(Input data)

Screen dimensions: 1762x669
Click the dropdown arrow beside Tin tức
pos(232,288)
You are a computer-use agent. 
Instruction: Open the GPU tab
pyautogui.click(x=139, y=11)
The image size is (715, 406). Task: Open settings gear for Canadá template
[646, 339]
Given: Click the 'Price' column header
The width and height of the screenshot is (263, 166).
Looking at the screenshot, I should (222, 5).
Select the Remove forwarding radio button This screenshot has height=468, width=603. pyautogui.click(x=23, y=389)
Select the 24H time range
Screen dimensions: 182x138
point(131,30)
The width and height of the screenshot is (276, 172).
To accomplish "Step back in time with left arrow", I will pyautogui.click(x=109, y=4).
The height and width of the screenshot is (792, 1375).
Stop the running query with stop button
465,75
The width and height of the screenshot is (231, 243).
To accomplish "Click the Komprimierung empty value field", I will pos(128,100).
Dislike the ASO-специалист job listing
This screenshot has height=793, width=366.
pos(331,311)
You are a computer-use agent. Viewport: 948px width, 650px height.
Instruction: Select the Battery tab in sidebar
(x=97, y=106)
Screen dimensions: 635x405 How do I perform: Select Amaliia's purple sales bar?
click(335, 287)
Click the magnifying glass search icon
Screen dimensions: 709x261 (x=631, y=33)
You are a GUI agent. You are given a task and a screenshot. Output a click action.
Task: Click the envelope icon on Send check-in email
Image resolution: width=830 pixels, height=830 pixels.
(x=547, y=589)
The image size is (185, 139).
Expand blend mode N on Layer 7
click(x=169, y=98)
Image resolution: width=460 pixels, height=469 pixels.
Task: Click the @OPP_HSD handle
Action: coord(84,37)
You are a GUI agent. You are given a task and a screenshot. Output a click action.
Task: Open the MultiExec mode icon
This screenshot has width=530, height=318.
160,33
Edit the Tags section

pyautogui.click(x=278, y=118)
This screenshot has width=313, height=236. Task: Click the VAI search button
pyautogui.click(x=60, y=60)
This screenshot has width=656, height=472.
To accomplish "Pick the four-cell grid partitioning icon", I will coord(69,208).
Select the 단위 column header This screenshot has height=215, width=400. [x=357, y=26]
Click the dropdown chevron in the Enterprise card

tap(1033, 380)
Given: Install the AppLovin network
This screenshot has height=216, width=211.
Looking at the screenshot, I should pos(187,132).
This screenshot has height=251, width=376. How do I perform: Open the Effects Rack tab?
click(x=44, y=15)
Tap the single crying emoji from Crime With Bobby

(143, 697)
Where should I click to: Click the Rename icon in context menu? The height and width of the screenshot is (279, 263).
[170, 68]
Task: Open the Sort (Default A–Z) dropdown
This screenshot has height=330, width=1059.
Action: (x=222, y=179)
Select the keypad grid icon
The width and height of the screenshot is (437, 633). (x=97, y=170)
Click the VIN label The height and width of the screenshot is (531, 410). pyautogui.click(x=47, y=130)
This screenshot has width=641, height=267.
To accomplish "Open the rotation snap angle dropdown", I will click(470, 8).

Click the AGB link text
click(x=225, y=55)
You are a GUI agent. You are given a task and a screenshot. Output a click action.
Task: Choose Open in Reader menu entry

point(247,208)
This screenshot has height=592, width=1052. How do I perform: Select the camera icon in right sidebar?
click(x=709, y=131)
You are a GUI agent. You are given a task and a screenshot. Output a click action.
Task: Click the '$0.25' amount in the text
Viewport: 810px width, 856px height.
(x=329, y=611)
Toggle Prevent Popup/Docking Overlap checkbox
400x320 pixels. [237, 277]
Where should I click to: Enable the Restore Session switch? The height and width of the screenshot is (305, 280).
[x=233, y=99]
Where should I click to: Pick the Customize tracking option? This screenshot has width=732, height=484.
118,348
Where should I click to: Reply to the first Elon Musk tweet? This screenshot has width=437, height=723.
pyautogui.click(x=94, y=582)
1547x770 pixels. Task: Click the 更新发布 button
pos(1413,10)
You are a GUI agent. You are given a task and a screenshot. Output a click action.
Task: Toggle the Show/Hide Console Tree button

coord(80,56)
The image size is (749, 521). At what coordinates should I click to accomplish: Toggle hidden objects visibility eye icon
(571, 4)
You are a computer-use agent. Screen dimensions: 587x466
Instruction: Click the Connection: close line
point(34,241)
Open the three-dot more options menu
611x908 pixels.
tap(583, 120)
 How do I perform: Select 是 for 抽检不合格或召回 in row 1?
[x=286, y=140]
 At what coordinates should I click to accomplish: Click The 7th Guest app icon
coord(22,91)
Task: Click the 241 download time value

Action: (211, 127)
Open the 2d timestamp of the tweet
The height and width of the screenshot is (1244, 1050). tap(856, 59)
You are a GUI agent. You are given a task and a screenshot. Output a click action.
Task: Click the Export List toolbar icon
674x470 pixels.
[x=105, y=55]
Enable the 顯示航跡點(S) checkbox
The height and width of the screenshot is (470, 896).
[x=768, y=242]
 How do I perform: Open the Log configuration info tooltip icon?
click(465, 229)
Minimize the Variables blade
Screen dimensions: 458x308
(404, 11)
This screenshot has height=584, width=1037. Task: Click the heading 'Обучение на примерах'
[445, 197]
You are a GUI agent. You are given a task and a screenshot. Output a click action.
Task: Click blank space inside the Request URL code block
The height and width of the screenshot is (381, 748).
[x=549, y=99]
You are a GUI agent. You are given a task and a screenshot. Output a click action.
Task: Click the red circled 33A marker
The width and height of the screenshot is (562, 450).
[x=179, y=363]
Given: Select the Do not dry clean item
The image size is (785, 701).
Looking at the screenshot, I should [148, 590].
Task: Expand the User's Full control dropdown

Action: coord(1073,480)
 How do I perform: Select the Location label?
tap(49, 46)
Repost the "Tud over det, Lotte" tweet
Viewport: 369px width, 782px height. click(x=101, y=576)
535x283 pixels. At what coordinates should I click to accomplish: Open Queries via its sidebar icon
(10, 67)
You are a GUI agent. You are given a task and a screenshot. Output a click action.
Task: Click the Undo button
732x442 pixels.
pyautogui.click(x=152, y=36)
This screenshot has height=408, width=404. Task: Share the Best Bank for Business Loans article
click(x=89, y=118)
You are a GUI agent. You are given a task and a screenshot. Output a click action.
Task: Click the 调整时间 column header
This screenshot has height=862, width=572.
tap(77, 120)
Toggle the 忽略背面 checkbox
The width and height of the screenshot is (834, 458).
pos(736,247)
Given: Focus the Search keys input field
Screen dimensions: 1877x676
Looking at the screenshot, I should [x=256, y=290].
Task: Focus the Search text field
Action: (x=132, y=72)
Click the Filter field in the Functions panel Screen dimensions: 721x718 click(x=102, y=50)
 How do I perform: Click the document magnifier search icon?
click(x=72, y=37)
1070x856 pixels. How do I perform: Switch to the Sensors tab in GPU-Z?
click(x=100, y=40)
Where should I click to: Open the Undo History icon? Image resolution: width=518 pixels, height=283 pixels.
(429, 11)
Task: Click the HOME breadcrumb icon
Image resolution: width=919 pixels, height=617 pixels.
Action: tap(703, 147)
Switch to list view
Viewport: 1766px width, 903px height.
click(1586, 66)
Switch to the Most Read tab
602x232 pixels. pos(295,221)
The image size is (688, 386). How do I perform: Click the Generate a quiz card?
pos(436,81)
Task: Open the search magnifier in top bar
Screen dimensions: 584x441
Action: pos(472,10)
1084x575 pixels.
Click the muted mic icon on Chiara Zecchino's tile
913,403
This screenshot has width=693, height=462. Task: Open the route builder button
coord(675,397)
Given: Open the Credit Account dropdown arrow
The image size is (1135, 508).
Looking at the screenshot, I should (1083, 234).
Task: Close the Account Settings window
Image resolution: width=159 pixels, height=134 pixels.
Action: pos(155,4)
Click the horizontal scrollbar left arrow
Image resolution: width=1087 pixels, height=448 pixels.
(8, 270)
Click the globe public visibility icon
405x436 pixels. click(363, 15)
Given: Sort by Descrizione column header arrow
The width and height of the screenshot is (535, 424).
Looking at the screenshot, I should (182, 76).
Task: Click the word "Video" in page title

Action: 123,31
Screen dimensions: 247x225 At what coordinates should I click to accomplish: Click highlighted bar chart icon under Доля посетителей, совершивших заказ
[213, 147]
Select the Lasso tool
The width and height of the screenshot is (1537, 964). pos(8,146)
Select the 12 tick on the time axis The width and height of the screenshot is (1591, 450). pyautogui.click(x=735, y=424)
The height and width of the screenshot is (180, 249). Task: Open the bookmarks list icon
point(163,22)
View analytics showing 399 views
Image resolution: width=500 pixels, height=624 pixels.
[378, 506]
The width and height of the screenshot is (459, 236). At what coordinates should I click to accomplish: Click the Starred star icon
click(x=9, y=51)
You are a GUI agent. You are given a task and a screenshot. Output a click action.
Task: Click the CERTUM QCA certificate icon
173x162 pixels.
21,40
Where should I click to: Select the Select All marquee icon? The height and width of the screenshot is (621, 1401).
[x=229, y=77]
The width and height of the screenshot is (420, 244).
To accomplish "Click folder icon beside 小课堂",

(End Input data)

Work to be completed:
Reproduce all lines from the records above that include the word "Sort".

Solution:
Task: Open the Sort (Default A–Z) dropdown
Given: Sort by Descrizione column header arrow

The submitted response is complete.